NashTech Blog

Neo4J – Part 2: Modeling, Querying, and Application Integration

Table of Contents

The Blueprint: The Art of Graph Data Modeling

Designing an effective graph data model is less about rigid schemas and more about thinking in terms of paths and questions. Unlike relational databases, which focus on rows and joins, graphs excel when your data and queries revolve around relationships.

We’ll explore the key principles of graph modeling and then walk through a practical example you can execute yourself.

Principles of Effective Graph Modeling

In relational models, you infer connections through keys. In graphs, you make them explicit. This enables fast traversal and intuitive queries.

Think in paths, not tables

  • Instead of asking “what table does this belong to?”, ask “how does this entity connect to others?”
  • Relationships are first-class citizens. For example, in a social graph, User → FRIEND_OF → User is just as important as the users themselves.

Model around questions, not data

  • Your design should reflect the queries you need to run most often.
  • For instance, if your main goal is to recommend products, the model should make it easy to traverse from Customer → PURCHASED → Product → PURCHASED_BY → Other Customers → Other Products.

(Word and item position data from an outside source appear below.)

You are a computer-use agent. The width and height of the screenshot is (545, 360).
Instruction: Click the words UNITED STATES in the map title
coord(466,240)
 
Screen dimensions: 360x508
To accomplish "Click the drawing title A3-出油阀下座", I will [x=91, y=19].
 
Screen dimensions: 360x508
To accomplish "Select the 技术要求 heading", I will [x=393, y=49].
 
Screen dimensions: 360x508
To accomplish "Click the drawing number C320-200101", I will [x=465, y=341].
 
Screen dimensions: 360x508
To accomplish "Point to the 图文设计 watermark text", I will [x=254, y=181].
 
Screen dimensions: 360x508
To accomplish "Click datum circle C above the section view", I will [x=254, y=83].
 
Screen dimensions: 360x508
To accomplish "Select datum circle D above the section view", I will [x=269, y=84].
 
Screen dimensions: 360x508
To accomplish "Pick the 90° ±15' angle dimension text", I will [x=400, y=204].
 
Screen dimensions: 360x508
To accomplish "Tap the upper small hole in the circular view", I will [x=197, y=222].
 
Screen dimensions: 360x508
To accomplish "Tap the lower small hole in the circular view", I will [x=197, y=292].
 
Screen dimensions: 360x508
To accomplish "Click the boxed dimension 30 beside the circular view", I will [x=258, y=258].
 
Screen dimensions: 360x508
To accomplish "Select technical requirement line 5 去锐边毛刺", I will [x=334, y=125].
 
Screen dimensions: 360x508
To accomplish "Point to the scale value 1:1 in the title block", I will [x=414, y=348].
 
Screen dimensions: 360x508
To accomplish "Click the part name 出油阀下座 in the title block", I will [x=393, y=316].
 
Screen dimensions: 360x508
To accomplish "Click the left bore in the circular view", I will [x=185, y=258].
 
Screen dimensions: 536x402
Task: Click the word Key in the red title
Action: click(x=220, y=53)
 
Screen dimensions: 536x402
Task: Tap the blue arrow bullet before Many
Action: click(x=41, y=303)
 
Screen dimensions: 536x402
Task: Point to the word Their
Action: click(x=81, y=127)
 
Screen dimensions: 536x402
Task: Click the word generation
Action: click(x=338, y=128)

Favor explicit relationships over implicit joins

  • In relational models, you infer connections through keys. In graphs, you make them explicit. This enables fast traversal and intuitive queries.

Walkthrough: A Social Network Example

Let’s model a simple social network. Our dataset has:

  • Nodes:
    • User (with properties: name, email)
    • Post (with properties: content, timestamp)
    • Group (with properties: name)
  • Relationships:
    • (:User)-[:FRIEND_OF]->(:User)
    • (:User)-[:POSTED]->(:Post)
    • (:User)-[:MEMBER_OF]->(:Group)

This structure lets us ask questions like:

  • Who are a user’s friends-of-friends?
  • What posts are trending in a given group?
  • Which groups have the most active members?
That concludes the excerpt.